Conversely, using sketchy, exposed connected 'things' will be akin to placing your personal details on the public internet -- too risky.

From a service provider perspective, the Internet of Things currently has two main dimensions, both of which are attributes of larger battles for digital dominance.

The first dimension is the Machine to Machine (M2M) industrial internet, which evolved from heavy equipment telemetrics (the measurement and transmission of data by wire, radio, or other means from remote sources to receiving stations for recording and analysis) and has matured and grown on a linear path alongside 'traditional' enterprise IT systems for the last fifteen years. Examples of this are 'time to failure' monitoring of all types of rotating mass heavy equipment, and data flows into and from ERP, and other enterprise software.

The other, newer dimension is the explosion of product innovation enabled by new sensor developments and big data, enabling data flows from 'born digital' devices from and to physical 'things' of all sizes to modern digital backbones. It is this newer dimension of our connected world which is causing recent giant societal waves.

Earlier this year AT&T's AVP of IoT solutions Mobeen Khan briefed me on the pace of change from a telecom perspective. There were 28 million connected devices this spring and AT&T predicts 50 billion by 2020.

While new mobile smartphone plan sales are flat (everyone has one already), connected car accounts are one of the fastest growing areas of growth. AT&T has established multiple Foundry Innovation Centers around the world to help drive market growth and development, and many large enterprise services providers have recently created similar design thinking and ideation labs.

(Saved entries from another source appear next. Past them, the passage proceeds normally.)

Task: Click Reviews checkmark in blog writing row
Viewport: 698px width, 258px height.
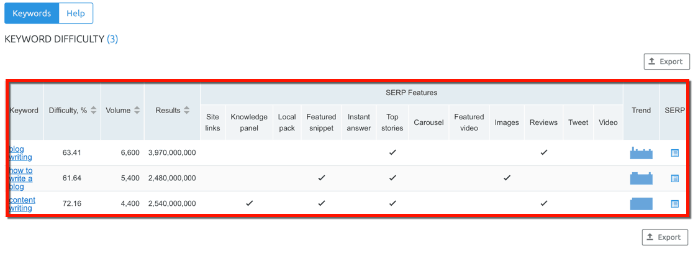Action: click(x=543, y=152)
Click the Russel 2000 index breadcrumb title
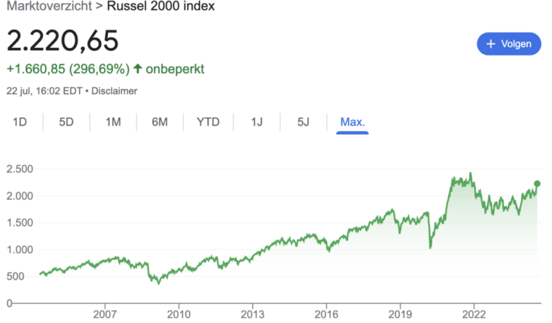This screenshot has width=552, height=323. coord(160,6)
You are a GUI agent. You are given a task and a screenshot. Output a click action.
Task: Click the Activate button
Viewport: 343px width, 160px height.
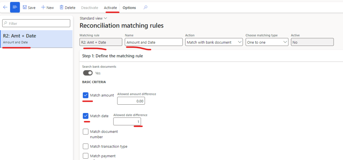(x=110, y=8)
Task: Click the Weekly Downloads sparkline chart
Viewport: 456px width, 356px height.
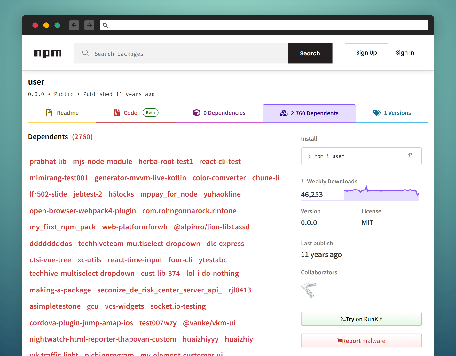Action: [381, 192]
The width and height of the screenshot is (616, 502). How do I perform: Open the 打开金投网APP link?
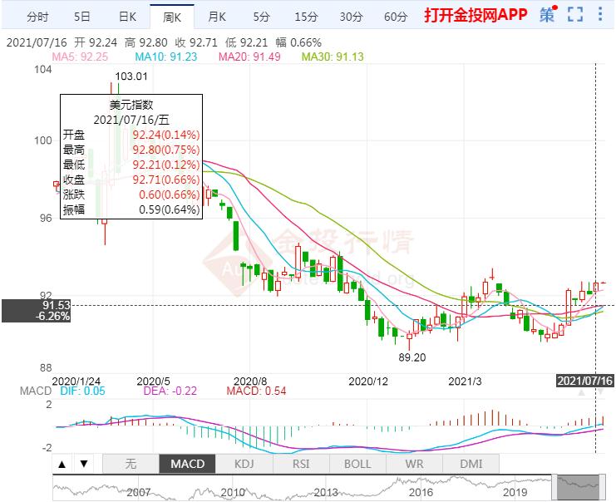tap(476, 16)

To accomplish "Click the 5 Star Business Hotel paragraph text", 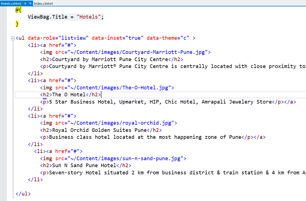I will tap(160, 102).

The key to all this activity is identifying who can orchestrate viable, secure enterprise services to route explosively growing amounts of data to the right places at the right times to run modern businesses, and this is where 'as-a-service' vendors are going to be duking it out to be the go-to global suppliers for their clients.

In my recent HfS Research 'blueprint' report on the IoT Services sector I analyzed many of the major 'as a service' providers, some of whom have competencies in both industrial internet activities and emergent innovative IoT activities. It's currently a buyer's market for companies looking to find the best talent, skill sets -- and of course security competencies.

Designing and building out sophisticated digital platforms for IoT interactions, along with all the other desired commercial goals of leveraging modern big data flows to improve commercial performance and customer satisfaction requires large scale services partners who are committed to drive and support rapid business evolution.
As our editor Larry Dignan wrote here recently, while the old guard systems integrators have been snapping up cloud consulting and integration specialists, prospects and clients are wary of a fresh generation of the sort of problems that plagued past IT efforts, in a far more complex interconnected world.
This really is a new digital business era. Resting on past laurels and buying up boutique design and technology firms as hood ornaments for old line services businesses won't cut it for any prospect or client paying attention to their modern strategic business needs.

In the crowded services market there is huge opportunity to be the preferred next generation business partners -- or be perceived as a legacy provider of limited relevance for today's needs.